# Texto do documento:
Edição 18

Lendo e aprendendo

Santos Dumont: um gênio, um artista, um sonhador…

Glória Tavares

Há 98 anos, em Paris, mais precisamente no dia 23 de outubro de 1906, um brasileiro inovador e audacioso, admirado pelo povo francês, colocava no ar uma invenção que mudaria o século XX: o 14 bis.

Alberto Santos Dumont concretizou um sonho que, há mais de um milênio, vem sendo um desejo do homem: voar pelos céus. Desde a Antigüidade, figuras míticas — como Dédalo e Ícaro, na antiga Grécia; Mercúrio, na mitologia romana; e Thor, entre os povos nórdicos — desejavam voar, já que isso representava poder, e só as aves o faziam.

Muitos foram os que tentaram alçar vôo ao longo dos tempos: o sábio Leonardo da Vinci, na metade do século XV; o brasileiro Pe. Bartolomeu de Gusmão, em 1709, com um engenho mais leve que o ar: o balão, que poderia erguer-se no ar; o sueco Swedeborg, em 1716; os irmãos franceses Montgolfier, em 1783; entre outros nomes que antecederam Santos Dumont e contribuíram para a história da aviação mundial.

A destinação de Santos Dumont manifestou-se desde a infância e, como as árvores, que, da semente, crescem, desenvolvem-se e dão frutos, a sua existência de aeronauta passou por todas essas fases de evolução: da ansiedade do menino aos estudos do rapaz, que prepararam o arcabouço das suas vitórias aeronáuticas; da dirigibilidade do mais leve à navegação com o mais pesado que o ar.

Ele assinava Santos Dumont para indicar que considerava igualmente importante tanto a sua ascendência luso-brasileira quanto a francesa. Seus pais, Henrique Dumont e D. Francisca de Paula Santos, trouxeram-no ao mundo em 20 de julho de 1873, na Fazenda Cabangu, na cidade de Palmeira, atual Santos Dumont, em Minas Gerais. Ele foi o sexto dos oito irmãos, o único que não chegou a completar qualquer curso superior, entretanto o mais ilustre membro da prole.

Toda a vida de Santos Dumont foi dedicada à conquista do ar. Na sua infância, a ascensão dos pequenos balões de papel que os meninos soltavam nas noites de São João despertava a sua imaginação. Mais tarde, já rapaz, quando o conhecimento e as primeiras luzes do saber lhe despertaram a inteligência, sua imaginação foi conquistada definitivamente pelas predições de um dos mais férteis escritores do século XIX: o famoso Júlio Verne. Os submarinos, os balões, os transatlânticos e todos os outros meios de transporte que o escritor francês previu com tanta facilidade envolveram o jovem Santos Dumont.

Em um trecho de seu livro autobiográfico, Os meus balões, Santos Dumont relembra: “Ser-me-ia impossível dizer com que idade construí os meus primeiros papagaios de papel. Lembro-me, entretanto, nitidamente, das troças que faziam de mim os meus camaradas, quando brincavam de ‘passarinho voa’”.

# Dados fornecidos:
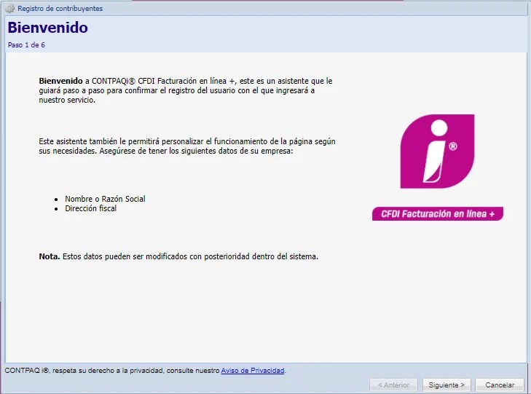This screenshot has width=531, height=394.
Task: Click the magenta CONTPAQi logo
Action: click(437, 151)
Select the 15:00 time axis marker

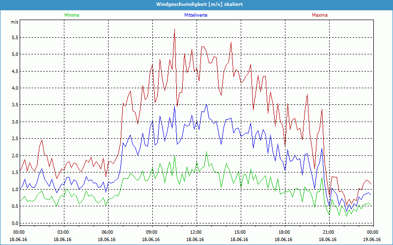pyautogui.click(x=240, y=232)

...

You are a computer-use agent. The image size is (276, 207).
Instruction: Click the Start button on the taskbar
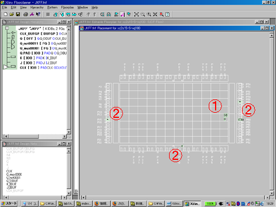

# Conjunto de tarefas:
(A) De acordo com o texto sobre Santos Dumont, em que data e cidade o 14 bis foi colocado no ar?
(B) No texto sobre Santos Dumont, altere o trecho que começa nas palavras "Alberto Santos Dumont" e termina após "aves o faziam.", substituindo "Thor" por "Odin".

# Respostas das tarefas:
(A) Em 23 de outubro de 1906, em Paris.

(B)
Alberto Santos Dumont concretizou um sonho que, há mais de um milênio, vem sendo um desejo do homem: voar pelos céus. Desde a Antigüidade, figuras míticas — como Dédalo e Ícaro, na antiga Grécia; Mercúrio, na mitologia romana; e Odin, entre os povos nórdicos — desejavam voar, já que isso representava poder, e só as aves o faziam.